Sand rieselte von einem Flaschenhals, von einem Oben nach Unten. Hanna kehrte ihre Sanduhr solange, bis wir die Tausend Kilometer von Isla Cristina an die Schweizer Grenze zurückgelegt hatten, Mom in Genf aus dem Auto sprang, nicht, um im Mövenpick ein Eis zu essen—–

Das war Spanien. Dieses Hupen, Flattern, Rufen, Schreien, der Lambada-Wagen und die Flut. Der rieselnde Sand mit seinem Nirgendwo-Ton.—–

Im grossen Kindheitshaus wurde es mehrere Jahre später sehr still. Ein Schweigen verteilte sich über die ganzen Stockwerke. Besonders, als Schwester auszog. Ich hab nicht für viele Geräusche gesorgt. Irgendwann, Jahre später, hat Hannes eine Erdheizung einbauen lassen, die Wärme aus dem Boden gewinnt. Seither stampft auch nachts ein Drachengeheul durch die Räume, an die ich jetzt denken muss.
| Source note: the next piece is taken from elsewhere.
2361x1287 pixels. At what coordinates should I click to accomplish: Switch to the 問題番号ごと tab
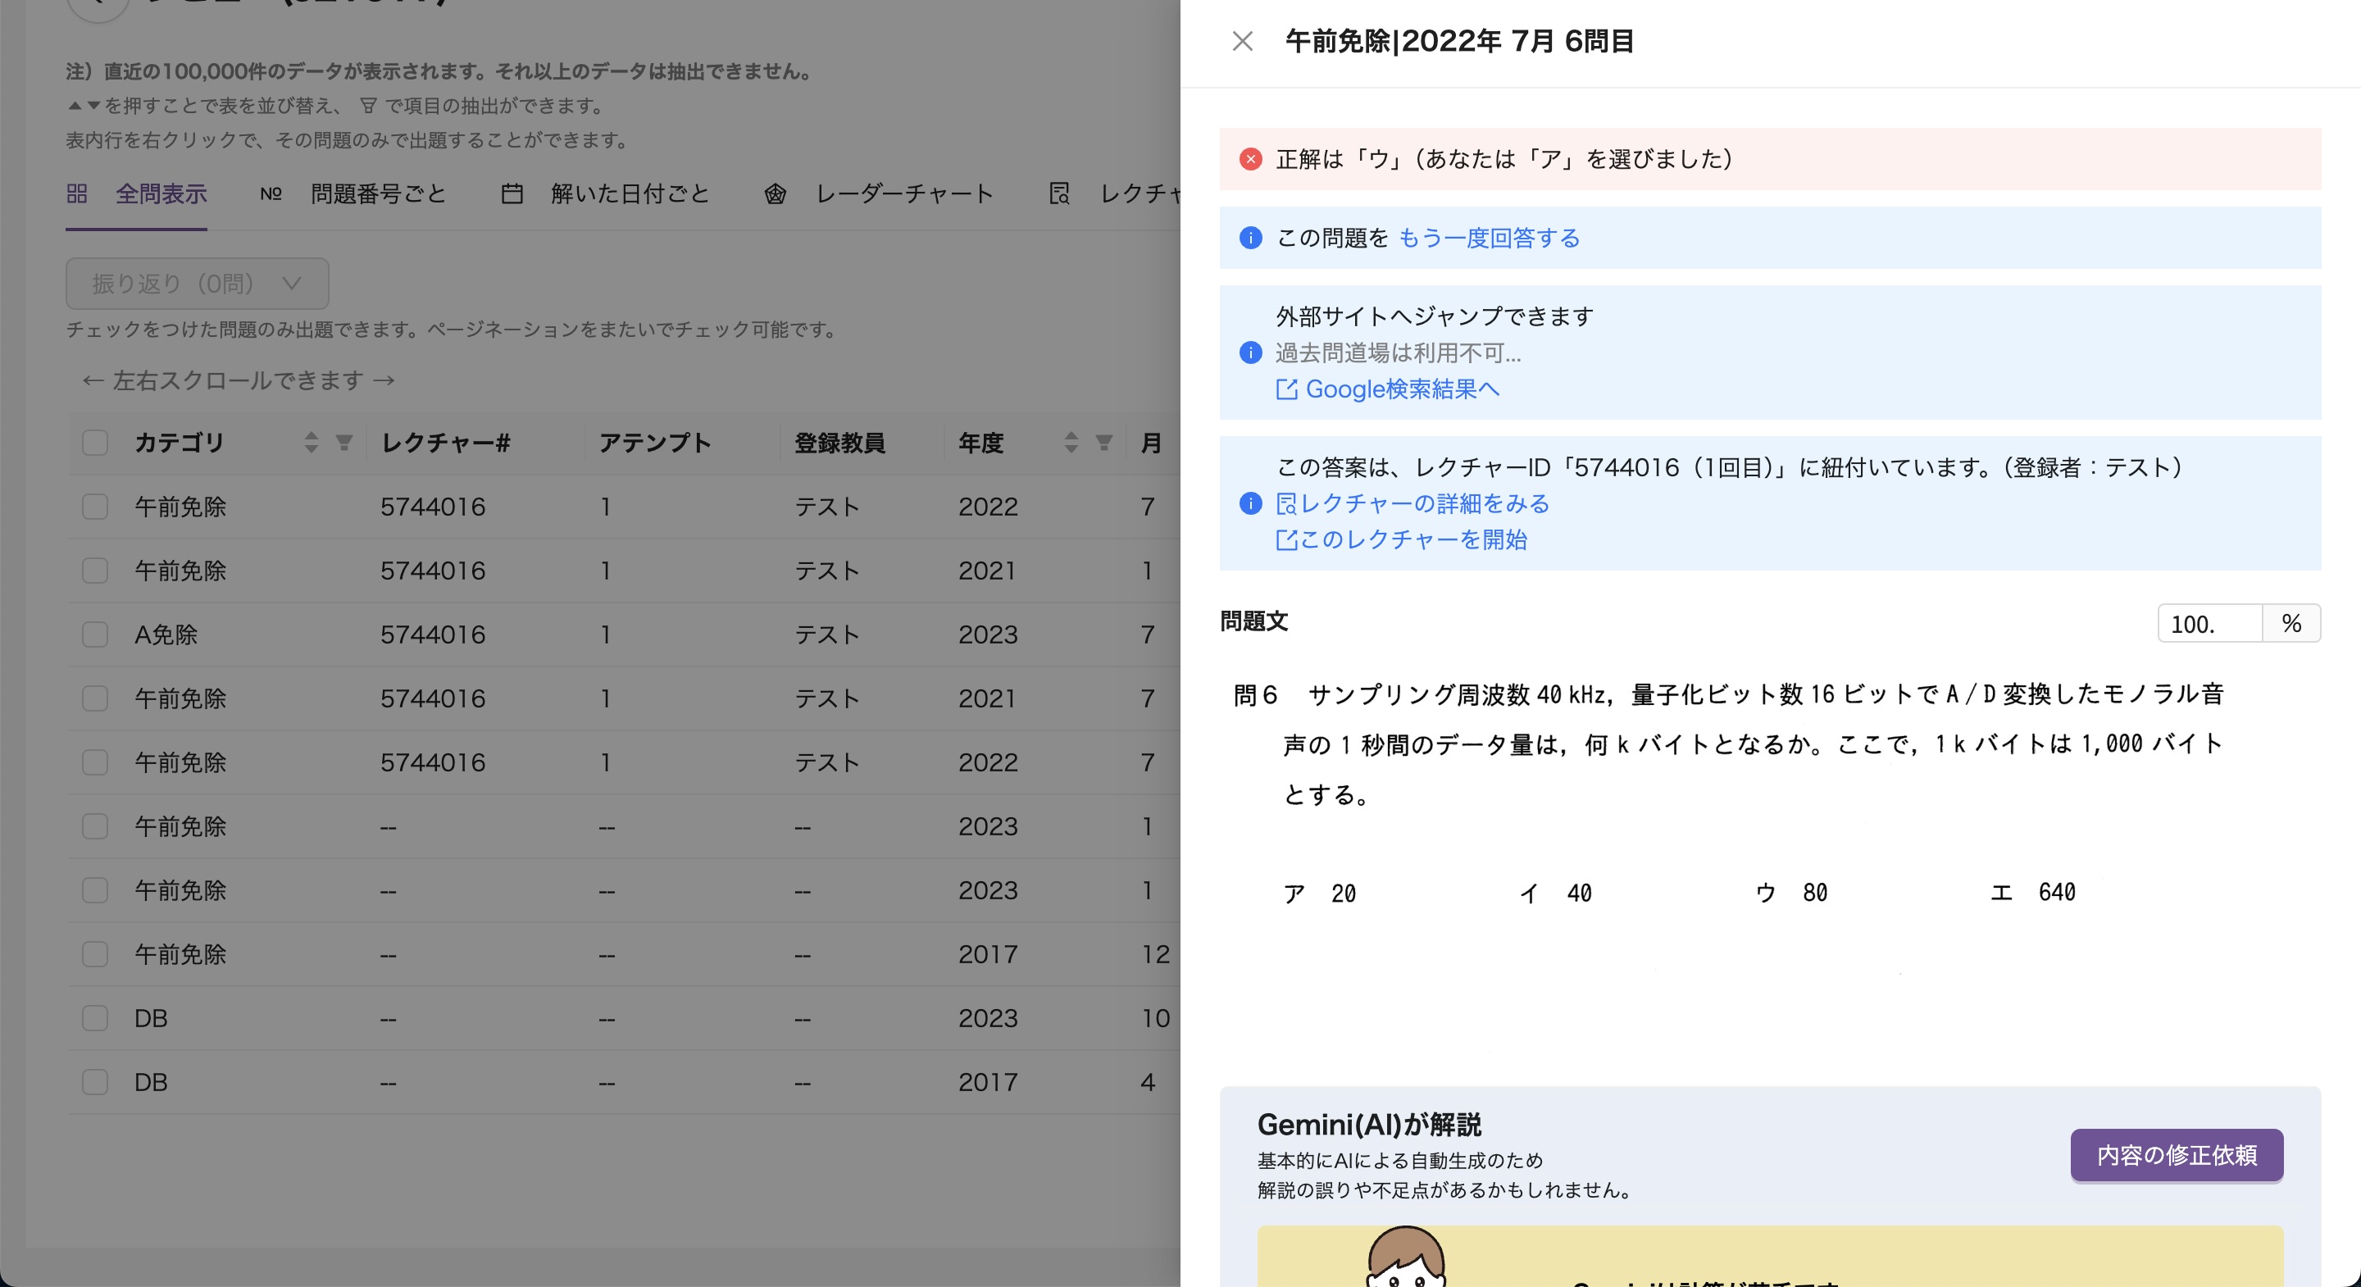click(x=377, y=194)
Um diese Zeit überrascht mich gewöhnlich die Stille. Es ist, als wollte sie die Zeit lahmlegen zwischen mir und meinen Gedanken, die immer lauter werden. Suchen nach einem Gefährten im Ton. Und dann höre ich auf einmal dieses seltsame Wehen u Fliegen. Und kann es nicht zuordnen. Ich stehe auf und öffne die Balkontüre und suche das Geräusch einer häuslichen Totenstille, die nicht Stille ist, draussen.

Da sind sofort die Strassen. Der Verkehr, der links und rechts, oben und unten über die Brücken federt, pausenlos. Von einem kurzen, gellenden Krächzen durchbrochen wird, ein Marder vielleicht. Oder einem Kauz, selbst.

Als ich noch in Brügg wohnte, in meinen letzten Tagen u Wochen, habe ich die Nachtigall gehört, sie trillerte im Bodennahen Gebüsch. Obschon ich vierzehn Tage lang meine Ohropax nicht mehr aus meinen Ohren nahm. Einmal nahm ich die Stöpsel doch heraus und vergass es, sie zurück in die Ohren zu stopfen.

Prompt hörte ich Geräusche, die mir weh taten. Geräusche des Lebens, Geräusche, wie sie alle machen.

Gemmae Silentium. Entschlüpft, wo der Meeresspiegel am Tiefsten ist. Ich wünschte, die Alchemistin würde kommen und alles verwandeln!

Lastwagenspuren fahren mir übers Ohr und jetzt- kann das sein, um diese Zeit?- geht im Schwarz ein Flugzeug spazieren. Wie mich rostig fröstelt.

Nun will ich den Ton, mit dem ich zur Welt gekommen bin, schlafen legen.

Bitte weckt mich nur in dringenden Fällen,  wenn ihr etwas besonders Zähflüssiges sagen müsst. Etwas, das für das Meer oder das Klo bestimmt ist.
Oder wenn es so lustig ist, dass ich Tränenlachen kann.